There are many reasons why we no longer try to plan more than about a week ahead of time. We find the locals have much better knowledge than our maps. We had a couple trails in mind to head towards Lake Vallecito, but when we got advice from Ed who knew the area, plans changed once again.  He made a phone call to verify his ideas with a friend that in summary went like this:

Ed- “This is the most direct trail- have you been on it lately?”

Friend- “That’s in the burn area (from a recent forest fire.) Every time the wind blows more trees fall down across the trail. It’s not been maintained in years.”

Ed- “How about this trail instead?”

Friend- “Well, if you know the way, you can find it….”

Ed ended up directing us on a trail that was less than direct, but wouldn’t be much different in miles than taking the road. It was the only “good” trail option. He helped us find the entrance to the trail since it was a little tricky and not marked, then we wound our way up and up the mountain.

I love how well trails are marked. (dripping with sarcasm) We zig-zagged up the mountainside, came to a “Y” with another post with missing sign, and had to guess. We chose the uphill route. It fizzled into nothing after a while. We could see the trail a ways up the steep hill, didn’t want to go all that ways back just to do more switchbacks to get to where we could see right above us…… so we bushwhacked straight up! Richard and I led the horses and scrambled up- all of us totally out of breath by the top. I think Chance is wondering “who are these people and what have they done with my easy life?!”

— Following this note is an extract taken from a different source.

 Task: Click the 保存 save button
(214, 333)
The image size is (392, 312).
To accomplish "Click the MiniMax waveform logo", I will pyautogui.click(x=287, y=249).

Then the trail was really nice for a while with lots more views of colorful aspen as well as glimpses of all 4 states in the 4 corners area. We came to another sketchy section of dropoff- the trail was literally carved out of a rock ledge- but at least it was short. Then came the roadblocks.

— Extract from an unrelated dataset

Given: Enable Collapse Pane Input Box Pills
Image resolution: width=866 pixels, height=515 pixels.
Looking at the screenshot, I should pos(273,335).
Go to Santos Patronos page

The whole area looked like a blackened toothpick forest- no branches or leaves- just burnt trunks. And some had fallen in the trail. We were able to get around or over most of them. Then we came to one huge one about three and a half feet in diameter. It was getting late in the afternoon and we knew it would take us hours to cut through it- so we either had to go back our get around somehow. We scoped out the steep hillside below and decided to make a go for it. It was difficult for the horses to maneuver through and the bottom end of the tree was still really big, but we had to get over it if we were to get around. So we decided to see if the horses could do it. They all did fine until short little Tiska. She got her front legs over and got stuck on her belly! But she has a big heart- so she leaned back, felt the ground with her back feet, and gave a mighty lunge and managed to get over. We all had a couple scratches from the ordeal, but nothing too major. If this was the “good” trail- I’m glad we didn’t try the bad one!